Instruction.
Turn the records below into a JSON list of strings, one string per line, leaving out blank lines.

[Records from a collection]
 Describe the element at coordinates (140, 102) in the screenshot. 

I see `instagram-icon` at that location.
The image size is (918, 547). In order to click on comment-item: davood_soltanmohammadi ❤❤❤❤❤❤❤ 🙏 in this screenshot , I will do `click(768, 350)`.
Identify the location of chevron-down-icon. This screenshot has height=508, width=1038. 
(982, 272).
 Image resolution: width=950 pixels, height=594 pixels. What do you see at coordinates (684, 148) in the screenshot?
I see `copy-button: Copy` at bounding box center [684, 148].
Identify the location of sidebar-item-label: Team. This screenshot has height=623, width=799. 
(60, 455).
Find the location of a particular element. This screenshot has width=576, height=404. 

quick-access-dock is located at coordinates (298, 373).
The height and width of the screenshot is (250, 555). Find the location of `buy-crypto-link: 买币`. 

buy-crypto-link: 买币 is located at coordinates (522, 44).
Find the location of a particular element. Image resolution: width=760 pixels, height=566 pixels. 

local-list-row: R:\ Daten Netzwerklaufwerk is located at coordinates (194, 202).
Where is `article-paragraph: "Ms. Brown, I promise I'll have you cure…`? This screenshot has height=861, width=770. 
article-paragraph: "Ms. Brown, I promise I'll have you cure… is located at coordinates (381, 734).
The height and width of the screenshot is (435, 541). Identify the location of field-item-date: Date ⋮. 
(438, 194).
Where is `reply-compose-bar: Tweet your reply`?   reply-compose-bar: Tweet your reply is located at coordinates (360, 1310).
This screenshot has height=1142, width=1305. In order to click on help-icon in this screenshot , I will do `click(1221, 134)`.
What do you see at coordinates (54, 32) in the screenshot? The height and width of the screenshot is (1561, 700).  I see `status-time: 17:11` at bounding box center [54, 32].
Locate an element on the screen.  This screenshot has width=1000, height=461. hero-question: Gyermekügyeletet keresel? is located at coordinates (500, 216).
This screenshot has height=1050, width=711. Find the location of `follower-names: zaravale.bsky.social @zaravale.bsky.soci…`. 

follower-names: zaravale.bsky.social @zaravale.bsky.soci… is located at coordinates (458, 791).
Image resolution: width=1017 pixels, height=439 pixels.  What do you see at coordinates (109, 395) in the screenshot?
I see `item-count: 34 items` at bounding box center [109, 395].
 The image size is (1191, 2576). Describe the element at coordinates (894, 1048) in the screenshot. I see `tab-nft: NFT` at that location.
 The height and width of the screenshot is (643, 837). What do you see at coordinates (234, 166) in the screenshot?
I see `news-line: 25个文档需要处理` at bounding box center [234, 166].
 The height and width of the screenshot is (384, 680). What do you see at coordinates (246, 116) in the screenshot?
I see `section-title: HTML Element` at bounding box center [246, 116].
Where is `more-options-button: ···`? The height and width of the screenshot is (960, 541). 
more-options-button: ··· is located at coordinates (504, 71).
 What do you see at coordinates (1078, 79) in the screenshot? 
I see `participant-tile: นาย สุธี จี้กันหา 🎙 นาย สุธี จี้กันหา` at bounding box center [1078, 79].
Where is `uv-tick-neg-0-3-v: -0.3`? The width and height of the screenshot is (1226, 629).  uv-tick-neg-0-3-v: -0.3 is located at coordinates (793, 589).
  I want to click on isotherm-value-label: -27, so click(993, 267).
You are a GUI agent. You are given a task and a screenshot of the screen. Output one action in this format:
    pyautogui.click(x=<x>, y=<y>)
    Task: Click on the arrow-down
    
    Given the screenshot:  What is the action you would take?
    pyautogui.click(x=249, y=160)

Written response.
[
  " Describe the element at coordinates (140, 102) in the screenshot. ",
  "I see `instagram-icon` at that location.",
  "The image size is (918, 547). In order to click on comment-item: davood_soltanmohammadi ❤❤❤❤❤❤❤ 🙏 in this screenshot , I will do `click(768, 350)`.",
  "Identify the location of chevron-down-icon. This screenshot has height=508, width=1038. ",
  "(982, 272).",
  " Image resolution: width=950 pixels, height=594 pixels. What do you see at coordinates (684, 148) in the screenshot?",
  "I see `copy-button: Copy` at bounding box center [684, 148].",
  "Identify the location of sidebar-item-label: Team. This screenshot has height=623, width=799. ",
  "(60, 455).",
  "Find the location of a particular element. This screenshot has width=576, height=404. ",
  "quick-access-dock is located at coordinates (298, 373).",
  "The height and width of the screenshot is (250, 555). Find the location of `buy-crypto-link: 买币`. ",
  "buy-crypto-link: 买币 is located at coordinates (522, 44).",
  "Find the location of a particular element. Image resolution: width=760 pixels, height=566 pixels. ",
  "local-list-row: R:\\ Daten Netzwerklaufwerk is located at coordinates (194, 202).",
  "Where is `article-paragraph: \"Ms. Brown, I promise I'll have you cure…`? This screenshot has height=861, width=770. ",
  "article-paragraph: \"Ms. Brown, I promise I'll have you cure… is located at coordinates (381, 734).",
  "The height and width of the screenshot is (435, 541). Identify the location of field-item-date: Date ⋮. ",
  "(438, 194).",
  "Where is `reply-compose-bar: Tweet your reply`?   reply-compose-bar: Tweet your reply is located at coordinates (360, 1310).",
  "This screenshot has height=1142, width=1305. In order to click on help-icon in this screenshot , I will do `click(1221, 134)`.",
  "What do you see at coordinates (54, 32) in the screenshot? The height and width of the screenshot is (1561, 700).  I see `status-time: 17:11` at bounding box center [54, 32].",
  "Locate an element on the screen.  This screenshot has width=1000, height=461. hero-question: Gyermekügyeletet keresel? is located at coordinates (500, 216).",
  "This screenshot has height=1050, width=711. Find the location of `follower-names: zaravale.bsky.social @zaravale.bsky.soci…`. ",
  "follower-names: zaravale.bsky.social @zaravale.bsky.soci… is located at coordinates (458, 791).",
  "Image resolution: width=1017 pixels, height=439 pixels.  What do you see at coordinates (109, 395) in the screenshot?",
  "I see `item-count: 34 items` at bounding box center [109, 395].",
  " The image size is (1191, 2576). Describe the element at coordinates (894, 1048) in the screenshot. I see `tab-nft: NFT` at that location.",
  " The height and width of the screenshot is (643, 837). What do you see at coordinates (234, 166) in the screenshot?",
  "I see `news-line: 25个文档需要处理` at bounding box center [234, 166].",
  " The height and width of the screenshot is (384, 680). What do you see at coordinates (246, 116) in the screenshot?",
  "I see `section-title: HTML Element` at bounding box center [246, 116].",
  "Where is `more-options-button: ···`? The height and width of the screenshot is (960, 541). ",
  "more-options-button: ··· is located at coordinates (504, 71).",
  " What do you see at coordinates (1078, 79) in the screenshot? ",
  "I see `participant-tile: นาย สุธี จี้กันหา 🎙 นาย สุธี จี้กันหา` at bounding box center [1078, 79].",
  "Where is `uv-tick-neg-0-3-v: -0.3`? The width and height of the screenshot is (1226, 629).  uv-tick-neg-0-3-v: -0.3 is located at coordinates (793, 589).",
  "  I want to click on isotherm-value-label: -27, so click(993, 267).",
  "You are a GUI agent. You are given a task and a screenshot of the screen. Output one action in this format:",
  "    pyautogui.click(x=<x>, y=<y>)",
  "    Task: Click on the arrow-down",
  "    Given the screenshot:  What is the action you would take?",
  "    pyautogui.click(x=249, y=160)"
]